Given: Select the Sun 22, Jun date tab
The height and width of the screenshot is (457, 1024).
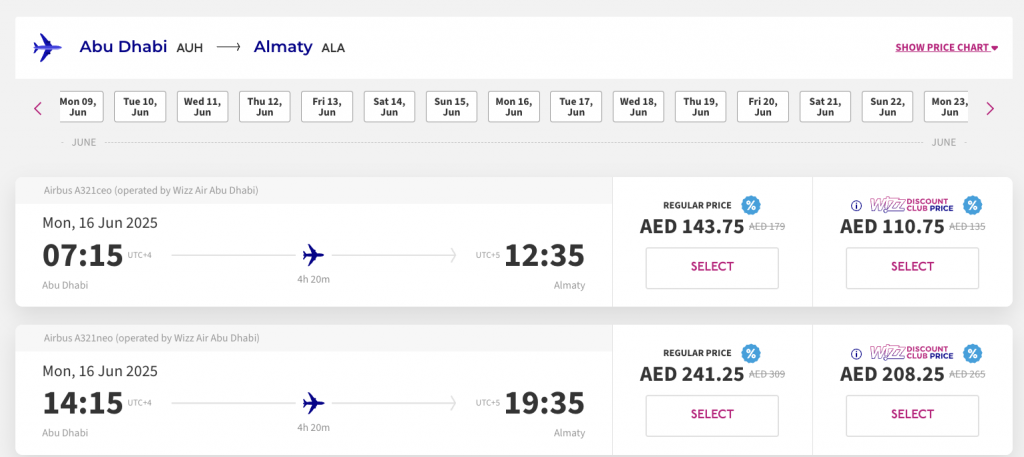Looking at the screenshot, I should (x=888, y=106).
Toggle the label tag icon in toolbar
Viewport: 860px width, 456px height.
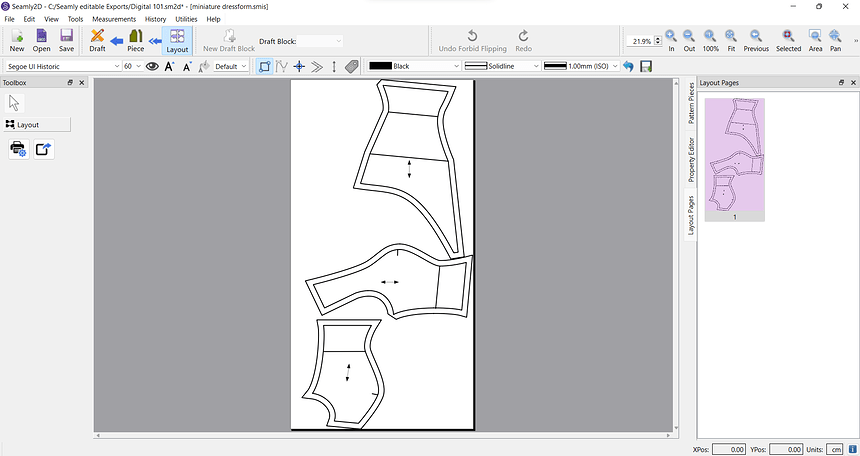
* * * * *
ASSIGNMENT:
Write the listing again exactly, duplicating every line and skipping the pictures.

RESPONSE TO THE EXERCISE:
Given: Select the Sun 22, Jun date tab
The height and width of the screenshot is (457, 1024).
Looking at the screenshot, I should (x=888, y=106).
Toggle the label tag icon in toolbar
Viewport: 860px width, 456px height.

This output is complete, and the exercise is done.